The Trump administration is discriminating against Chinese state-owned enterprises seeking to expand in the U.S., according to the head of a top Chinese agency overseeing state assets valued at US$24 trillion.

“I hope the U.S. government can treat China’s state-owned enterprises the same as they treat the rest of the world,” Xiao Yaqing, chairman of the State-owned Assets Supervision and Administration Commission (SASAC), said in an interview with Bloomberg News in Davos, Switzerland. “We should all be treated on the same platform and should not be discriminated.”

Xiao’s remarks come as trade tensions grow between the world’s two largest economies. President Donald Trump, who in November called for a “fair and reciprocal” bilateral relationship on a trip to Beijing, has placed greater scrutiny on Chinese investments in the U.S.

Chinese acquisitions of U.S. companies dropped 56 per cent in volume to US$44.5 billion, dragged down by concerns about U.S. national-security deal reviews and shifts in China’s foreign investment policies. Deal lawyers attribute much of the slowdown to China’s tightened control on money leaving the country, but say U.S. scrutiny of China-based acquisitions has given some companies cause for hesitation.

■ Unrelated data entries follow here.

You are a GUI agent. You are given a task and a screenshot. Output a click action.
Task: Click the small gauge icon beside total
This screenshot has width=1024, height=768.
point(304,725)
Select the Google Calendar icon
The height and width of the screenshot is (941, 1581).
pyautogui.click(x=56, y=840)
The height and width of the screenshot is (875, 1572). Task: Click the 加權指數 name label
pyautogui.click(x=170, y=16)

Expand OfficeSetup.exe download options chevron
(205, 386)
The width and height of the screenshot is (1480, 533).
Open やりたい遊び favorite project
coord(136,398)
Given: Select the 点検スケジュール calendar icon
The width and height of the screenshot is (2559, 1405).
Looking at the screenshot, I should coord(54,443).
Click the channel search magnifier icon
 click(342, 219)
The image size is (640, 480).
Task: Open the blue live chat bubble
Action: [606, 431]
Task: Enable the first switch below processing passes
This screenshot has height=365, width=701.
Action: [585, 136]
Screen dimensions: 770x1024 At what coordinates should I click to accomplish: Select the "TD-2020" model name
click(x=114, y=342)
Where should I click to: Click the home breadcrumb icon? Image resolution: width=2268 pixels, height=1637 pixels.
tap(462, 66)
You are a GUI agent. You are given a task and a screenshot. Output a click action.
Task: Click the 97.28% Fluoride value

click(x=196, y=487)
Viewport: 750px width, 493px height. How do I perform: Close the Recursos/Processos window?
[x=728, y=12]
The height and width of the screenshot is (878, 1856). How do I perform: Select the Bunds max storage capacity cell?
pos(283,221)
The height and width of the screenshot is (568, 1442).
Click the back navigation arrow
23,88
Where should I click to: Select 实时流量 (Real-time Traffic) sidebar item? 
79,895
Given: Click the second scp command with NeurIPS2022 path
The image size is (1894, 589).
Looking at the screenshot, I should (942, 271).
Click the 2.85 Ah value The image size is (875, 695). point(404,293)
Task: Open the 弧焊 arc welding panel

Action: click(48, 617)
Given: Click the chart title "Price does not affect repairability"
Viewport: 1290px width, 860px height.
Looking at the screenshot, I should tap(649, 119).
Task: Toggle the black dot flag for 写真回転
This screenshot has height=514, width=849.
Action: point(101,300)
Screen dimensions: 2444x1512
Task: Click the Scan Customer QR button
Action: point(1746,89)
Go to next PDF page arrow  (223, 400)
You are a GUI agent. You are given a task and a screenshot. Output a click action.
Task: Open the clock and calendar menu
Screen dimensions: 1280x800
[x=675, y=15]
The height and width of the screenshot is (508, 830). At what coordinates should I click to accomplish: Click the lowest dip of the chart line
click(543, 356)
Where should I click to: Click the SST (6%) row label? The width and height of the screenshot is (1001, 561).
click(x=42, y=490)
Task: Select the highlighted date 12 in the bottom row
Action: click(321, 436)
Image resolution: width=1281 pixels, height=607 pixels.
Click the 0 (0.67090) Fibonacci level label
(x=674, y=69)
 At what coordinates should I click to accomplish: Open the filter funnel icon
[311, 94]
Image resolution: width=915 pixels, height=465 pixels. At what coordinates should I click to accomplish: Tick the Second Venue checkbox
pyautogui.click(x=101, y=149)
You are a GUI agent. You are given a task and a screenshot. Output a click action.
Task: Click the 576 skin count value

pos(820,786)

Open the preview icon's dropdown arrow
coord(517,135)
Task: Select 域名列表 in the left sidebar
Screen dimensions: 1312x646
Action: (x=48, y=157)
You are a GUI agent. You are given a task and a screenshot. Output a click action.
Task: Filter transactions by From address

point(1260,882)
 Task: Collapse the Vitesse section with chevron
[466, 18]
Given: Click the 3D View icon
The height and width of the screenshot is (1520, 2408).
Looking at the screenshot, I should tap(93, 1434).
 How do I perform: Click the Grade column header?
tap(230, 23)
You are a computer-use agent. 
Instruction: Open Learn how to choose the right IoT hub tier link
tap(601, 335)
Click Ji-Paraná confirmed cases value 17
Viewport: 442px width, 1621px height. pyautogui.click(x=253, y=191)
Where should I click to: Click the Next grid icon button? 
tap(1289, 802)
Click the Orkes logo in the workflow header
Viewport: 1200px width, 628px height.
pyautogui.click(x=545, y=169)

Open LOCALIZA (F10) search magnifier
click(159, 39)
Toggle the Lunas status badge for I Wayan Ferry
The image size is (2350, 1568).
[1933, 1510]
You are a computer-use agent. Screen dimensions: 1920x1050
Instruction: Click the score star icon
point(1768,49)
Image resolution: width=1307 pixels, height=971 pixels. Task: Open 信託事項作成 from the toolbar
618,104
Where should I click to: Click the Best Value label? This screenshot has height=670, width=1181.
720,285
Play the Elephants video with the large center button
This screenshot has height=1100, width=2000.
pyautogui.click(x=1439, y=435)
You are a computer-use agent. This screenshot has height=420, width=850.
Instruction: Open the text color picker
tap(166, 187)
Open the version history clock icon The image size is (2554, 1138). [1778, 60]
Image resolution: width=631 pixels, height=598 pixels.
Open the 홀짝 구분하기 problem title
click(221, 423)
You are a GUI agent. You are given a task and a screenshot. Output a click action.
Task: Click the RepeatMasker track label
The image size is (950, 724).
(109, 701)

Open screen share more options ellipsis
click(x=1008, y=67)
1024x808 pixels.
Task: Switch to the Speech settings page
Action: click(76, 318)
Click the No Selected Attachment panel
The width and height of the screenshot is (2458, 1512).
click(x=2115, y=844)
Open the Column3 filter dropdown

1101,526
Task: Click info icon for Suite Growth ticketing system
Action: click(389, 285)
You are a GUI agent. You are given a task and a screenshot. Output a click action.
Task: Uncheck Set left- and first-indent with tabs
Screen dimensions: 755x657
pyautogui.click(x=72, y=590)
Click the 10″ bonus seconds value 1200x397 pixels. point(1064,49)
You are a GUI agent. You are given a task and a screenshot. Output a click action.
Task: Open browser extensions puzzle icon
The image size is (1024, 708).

Trump in September made a call to block a Chinese-backed investor from buying U.S.-based Lattice Semiconductor Corp. The U.S. Committee on Foreign Investment, or CFIUS, reviews foreign mergers and acquisitions for potential threats to national security.

Only four CFIUS-reviewed deals have ever been blocked by U.S. presidents, all of which involved a Chinese company or investor. Congress currently is debating a new legislation that would expand the scope of the CFIUS review process to include more deals.

CFIUS is primarily focused on investments involving Chinese state-owned or controlled investors and their investments in sensitive industries including finance and technology, Laura Fraedrich and Chase Kaniecki from U.S.-based law firm Jones Day wrote in a January article.

China’s SOEs command about 40 per cent of China’s industrial assets and create nearly 20 per cent of urban employment.